Question

Benjamin threw a rock straight up from a cliff that was 72 ft above the water. If the height of the rock​ h, in​ feet, after t seconds is given by the equation nbsp h equals negative 16 t squared plus 84 t plus 72​, how long will it take for the rock to hit the​ water?

Answer 1

It will take 6 seconds for the rock to hit the​ water.

Explanation

The given equation is:  $h= -16t^2+84t+72$ , where $h$ is the height of the rock above the water after $t$ seconds.

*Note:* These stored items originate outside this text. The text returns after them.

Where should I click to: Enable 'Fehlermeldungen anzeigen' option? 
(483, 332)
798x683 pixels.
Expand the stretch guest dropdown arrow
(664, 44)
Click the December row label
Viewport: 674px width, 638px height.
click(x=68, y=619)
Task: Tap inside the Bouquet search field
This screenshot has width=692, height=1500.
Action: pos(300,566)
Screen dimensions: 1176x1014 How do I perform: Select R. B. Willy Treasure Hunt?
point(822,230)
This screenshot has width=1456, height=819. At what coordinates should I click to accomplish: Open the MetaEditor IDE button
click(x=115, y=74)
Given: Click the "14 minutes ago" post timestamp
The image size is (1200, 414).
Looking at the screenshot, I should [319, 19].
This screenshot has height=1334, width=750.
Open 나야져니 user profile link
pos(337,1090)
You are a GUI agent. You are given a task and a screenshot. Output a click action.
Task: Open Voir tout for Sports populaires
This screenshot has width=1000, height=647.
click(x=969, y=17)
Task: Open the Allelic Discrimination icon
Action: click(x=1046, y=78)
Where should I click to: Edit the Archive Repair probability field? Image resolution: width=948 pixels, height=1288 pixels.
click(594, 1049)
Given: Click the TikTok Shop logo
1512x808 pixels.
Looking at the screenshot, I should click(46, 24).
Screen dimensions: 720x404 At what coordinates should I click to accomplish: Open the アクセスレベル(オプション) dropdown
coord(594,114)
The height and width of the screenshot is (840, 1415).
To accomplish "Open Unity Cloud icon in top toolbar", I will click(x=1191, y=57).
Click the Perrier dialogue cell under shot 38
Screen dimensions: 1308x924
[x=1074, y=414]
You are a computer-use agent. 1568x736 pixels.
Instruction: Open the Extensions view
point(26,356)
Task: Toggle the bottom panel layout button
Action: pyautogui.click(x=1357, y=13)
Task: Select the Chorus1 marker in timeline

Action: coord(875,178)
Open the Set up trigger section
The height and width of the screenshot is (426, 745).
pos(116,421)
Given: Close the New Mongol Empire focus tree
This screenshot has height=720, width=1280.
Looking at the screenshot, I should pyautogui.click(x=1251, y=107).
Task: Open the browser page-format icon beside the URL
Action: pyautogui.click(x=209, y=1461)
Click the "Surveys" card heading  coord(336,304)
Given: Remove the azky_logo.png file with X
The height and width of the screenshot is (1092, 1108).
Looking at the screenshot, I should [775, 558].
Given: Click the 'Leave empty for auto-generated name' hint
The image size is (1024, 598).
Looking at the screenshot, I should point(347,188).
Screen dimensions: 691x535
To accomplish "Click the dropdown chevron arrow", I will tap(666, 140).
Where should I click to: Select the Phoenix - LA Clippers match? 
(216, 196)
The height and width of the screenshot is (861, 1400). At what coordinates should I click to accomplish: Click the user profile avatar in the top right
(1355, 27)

When the rock will hit the water, then height of the rock will become zero. So we will plug $h=0$ into the above equation and then solve for $t$

So......

$-16t^2 +84t+72=0\\ \\ -4(4t^2-21t-18)=0\\ \\ -4(4t^2-24t+3t-18)=0\\ \\ -4[4t(t-6)+3(t-6)]=0\\ \\ -4(t-6)(4t+3)=0$

Now using zero-product property, we will get....

$t-6=0\\ t=6\\ \\ and \\ \\ 4t+3=0\\ 4t=-3\\ t= -\frac{3}{4}$

(Negative value is ignored as time can't be in negative)

So, it will take 6 seconds for the rock to hit the​ water.